DESCRIPTION OF THE TASK -
Quote the material below exactly as written, from the first line to the line that holds "Click the T /", endpoints included.

RECORDS SHOWN -
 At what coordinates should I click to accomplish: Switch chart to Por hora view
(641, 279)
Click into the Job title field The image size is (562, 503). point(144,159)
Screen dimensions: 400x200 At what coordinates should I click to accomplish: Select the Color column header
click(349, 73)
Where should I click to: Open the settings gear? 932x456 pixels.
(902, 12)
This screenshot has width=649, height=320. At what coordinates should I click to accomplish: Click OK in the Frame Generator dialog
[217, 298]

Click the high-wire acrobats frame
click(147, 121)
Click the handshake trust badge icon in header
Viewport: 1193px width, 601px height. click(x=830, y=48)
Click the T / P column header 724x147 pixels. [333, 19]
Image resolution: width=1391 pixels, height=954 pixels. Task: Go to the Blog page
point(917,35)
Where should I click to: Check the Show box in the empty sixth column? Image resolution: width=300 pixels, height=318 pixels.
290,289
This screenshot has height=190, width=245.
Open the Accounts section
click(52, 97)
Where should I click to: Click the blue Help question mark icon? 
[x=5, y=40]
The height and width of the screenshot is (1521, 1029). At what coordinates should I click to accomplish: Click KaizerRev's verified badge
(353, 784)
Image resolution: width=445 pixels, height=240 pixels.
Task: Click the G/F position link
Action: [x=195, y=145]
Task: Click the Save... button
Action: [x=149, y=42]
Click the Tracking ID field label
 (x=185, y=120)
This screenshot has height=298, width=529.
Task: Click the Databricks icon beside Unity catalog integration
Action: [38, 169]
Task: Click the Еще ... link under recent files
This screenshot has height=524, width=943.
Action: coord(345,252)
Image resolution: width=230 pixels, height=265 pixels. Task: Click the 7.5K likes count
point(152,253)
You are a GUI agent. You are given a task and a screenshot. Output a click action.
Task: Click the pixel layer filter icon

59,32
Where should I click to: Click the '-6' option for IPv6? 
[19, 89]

RESPONSE TO THE TASK -
 At what coordinates should I click to accomplish: Switch chart to Por hora view
(641, 279)
Click into the Job title field The image size is (562, 503). point(144,159)
Screen dimensions: 400x200 At what coordinates should I click to accomplish: Select the Color column header
click(349, 73)
Where should I click to: Open the settings gear? 932x456 pixels.
(902, 12)
This screenshot has width=649, height=320. At what coordinates should I click to accomplish: Click OK in the Frame Generator dialog
[217, 298]

Click the high-wire acrobats frame
click(147, 121)
Click the handshake trust badge icon in header
Viewport: 1193px width, 601px height. click(x=830, y=48)
Click the T / P column header 724x147 pixels. [333, 19]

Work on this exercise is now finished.